Llueve en Madrid, y este loco suicidio de gotas que entristece mi ventana contiene el sabor de un beso, aunque hoy sólo sea metáfora de los que suicidaste tú, valiente y eterna, contra el vidrio de mis labios. Porque en cada gota de lluvia anida la gota de deseo que humedecía tus labios cuando los postrabas ante mí. Y recuerdo, ¡ay!, cómo llovía tu vientre entre mis dedos, antes de hacerlo entre mis labios, cómo naufragaba en tu tormenta el salmón inconsciente de mi lengua, cada vez que te agotaba y me agotaba, a tus pies, desnudo de ropa y mortalidad, vestido únicamente con la seda niña de tu piel de latido y siempre.
Llueve en Madrid. Abril ha vuelto a equivocarse. O, al contrario, sólo ha cumplido a rajatabla las normas no escritas de los refranes, en abril aguas mil, y cuestiones del estilo. El caso es que Madrid se moja y mis dedos están secos por más que buscan la humedad de aquella lluvia que me regalabas para hacerme comprender por qué gritaba cada vez que escuchaba a Tom Waits cantando Make it rain.

Hoy dudo si aquellas lluvias provocaron besos o sólo metáforas. Las cerraduras me miran con sarcasmo.

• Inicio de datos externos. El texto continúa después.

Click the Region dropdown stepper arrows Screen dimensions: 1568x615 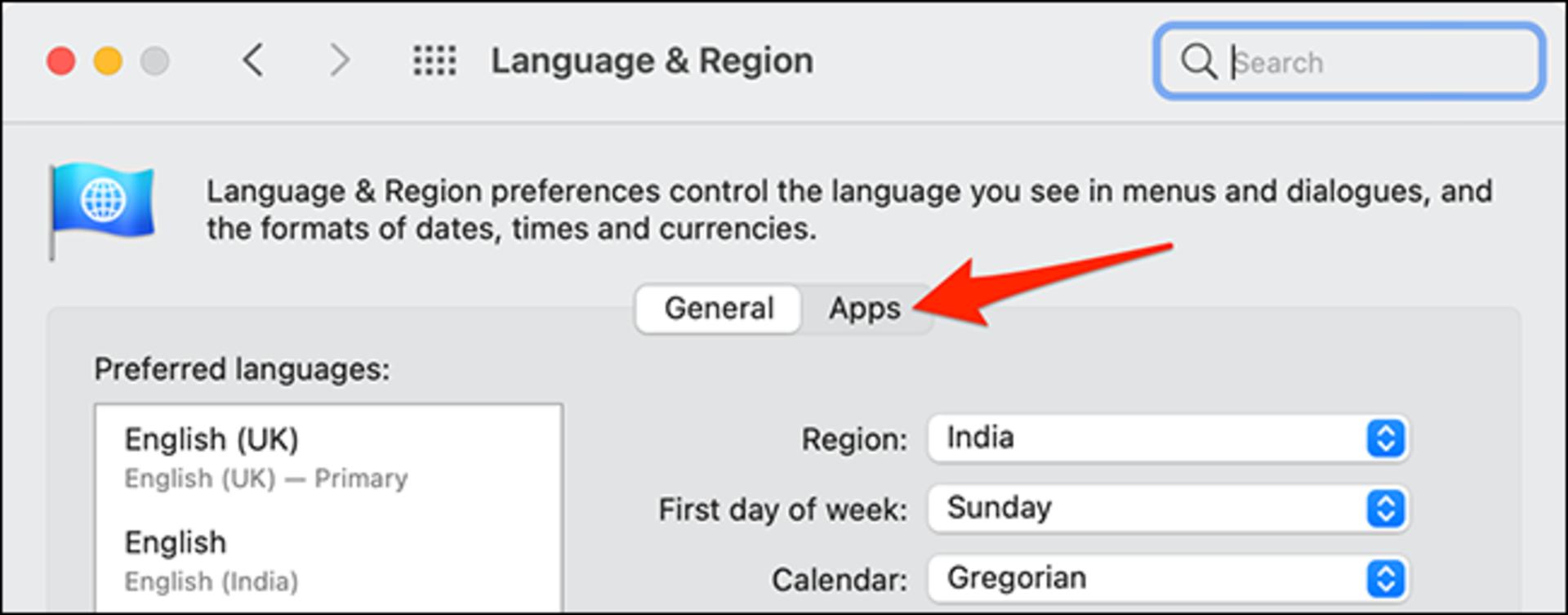1385,439
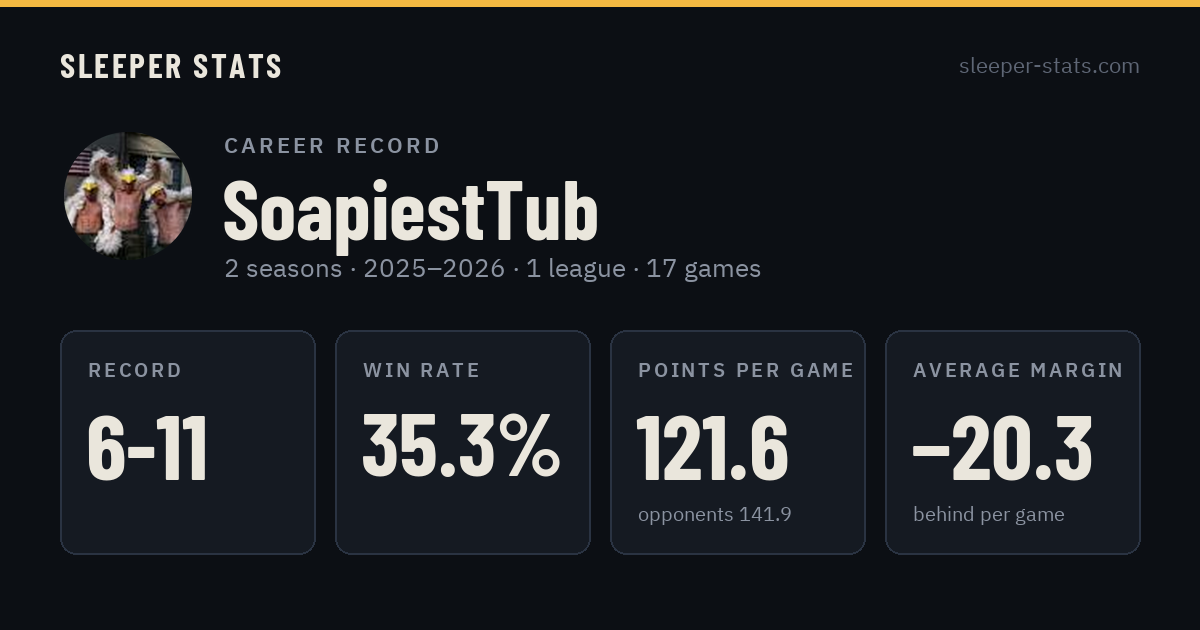Click the POINTS PER GAME label

746,371
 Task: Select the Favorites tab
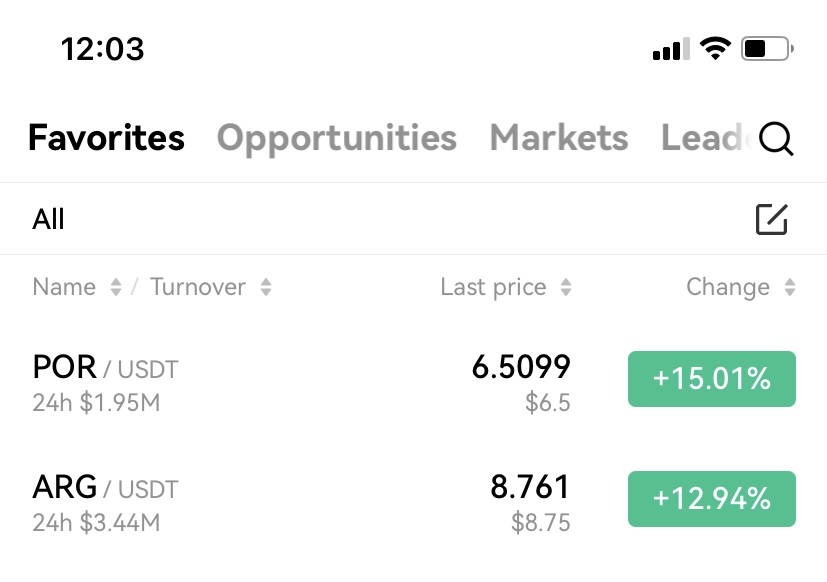tap(107, 138)
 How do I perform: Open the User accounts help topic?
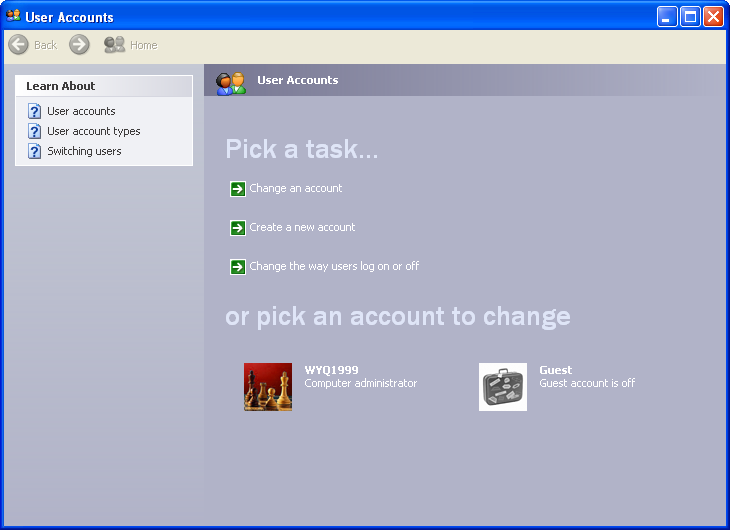coord(81,111)
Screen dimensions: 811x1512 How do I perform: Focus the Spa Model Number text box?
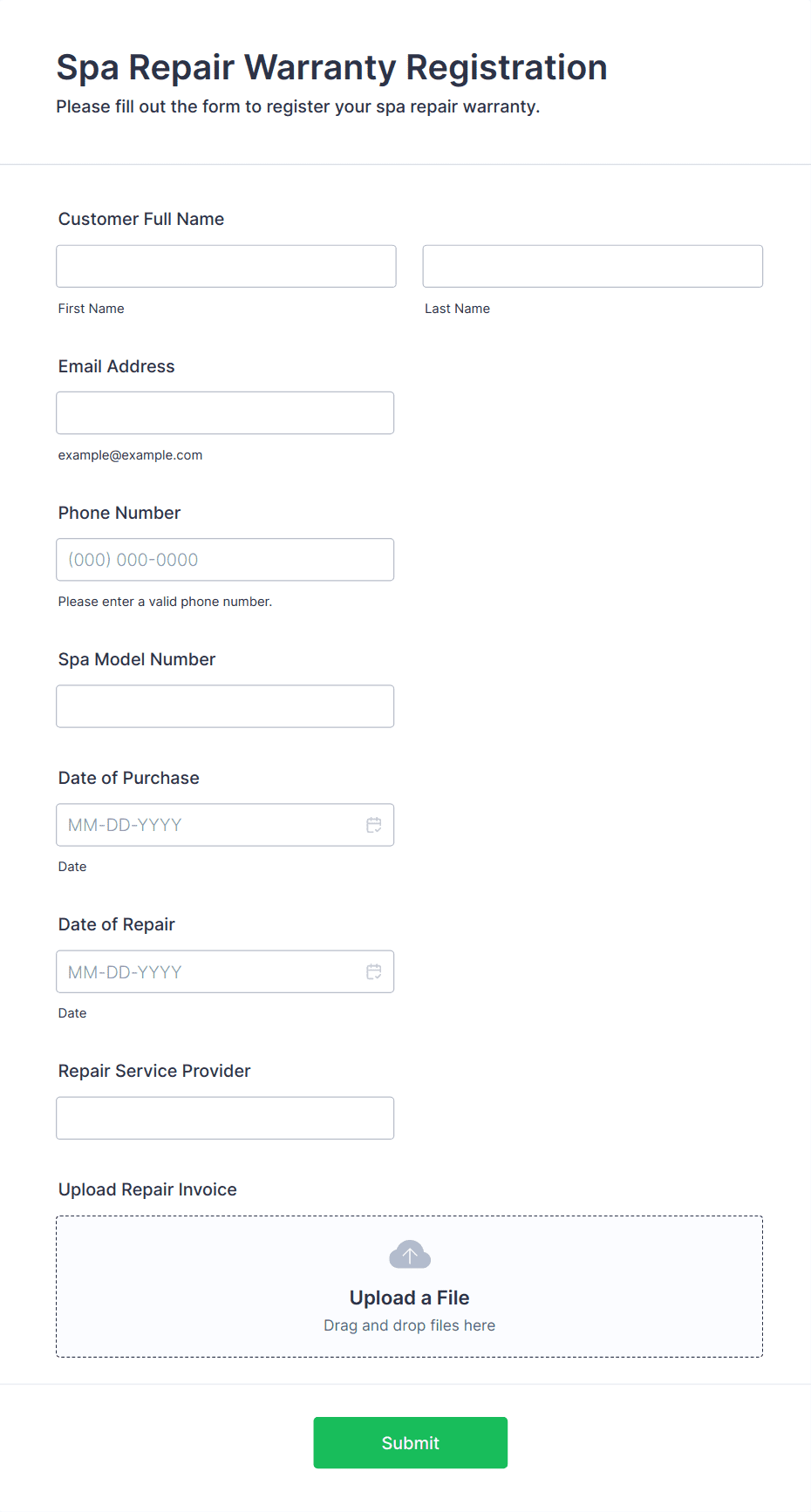(225, 706)
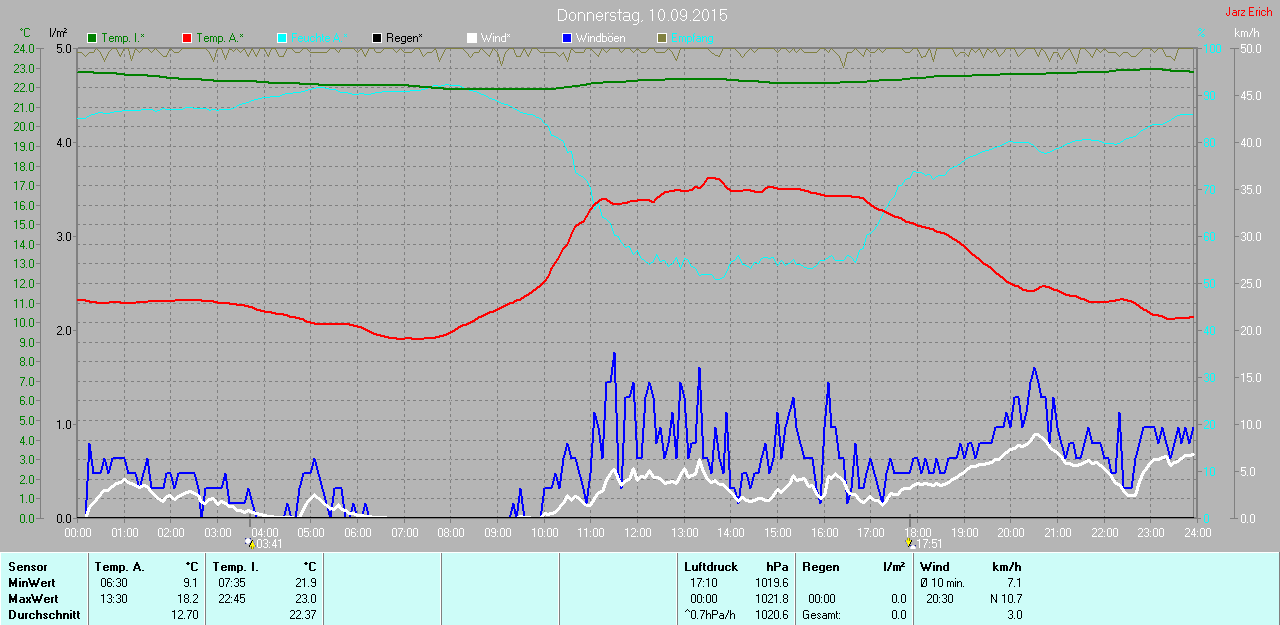Select the Sensor header in the table
This screenshot has width=1280, height=625.
pyautogui.click(x=27, y=567)
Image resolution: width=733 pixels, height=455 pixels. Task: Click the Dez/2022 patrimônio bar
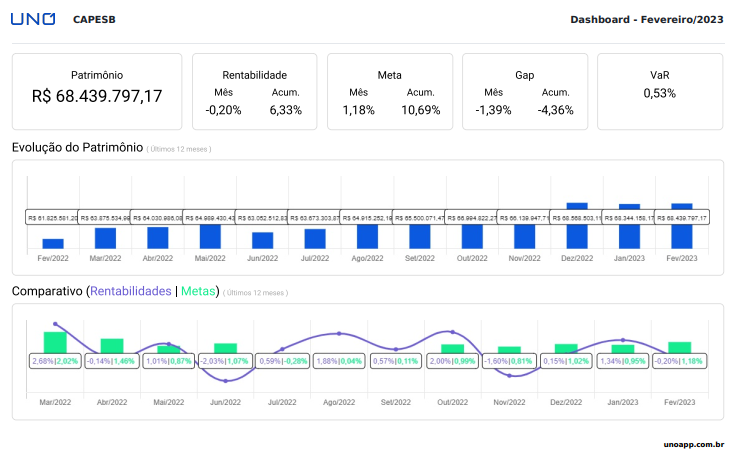[x=577, y=230]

Por eso prefiero darles la espalda, y asomarme a la ventana recordando que las obstruías con candados de juguete, para acercarte hasta mí y besarme, segura de que nadie abriría la puerta de aquella habitación. Tampoco la de este futuro que es ya, y que no habitamos juntos. Yo no te lo dije nunca, pero ahora sé que te cantaba, descosidos mis labios por el punzón de los tuyos: make it rain!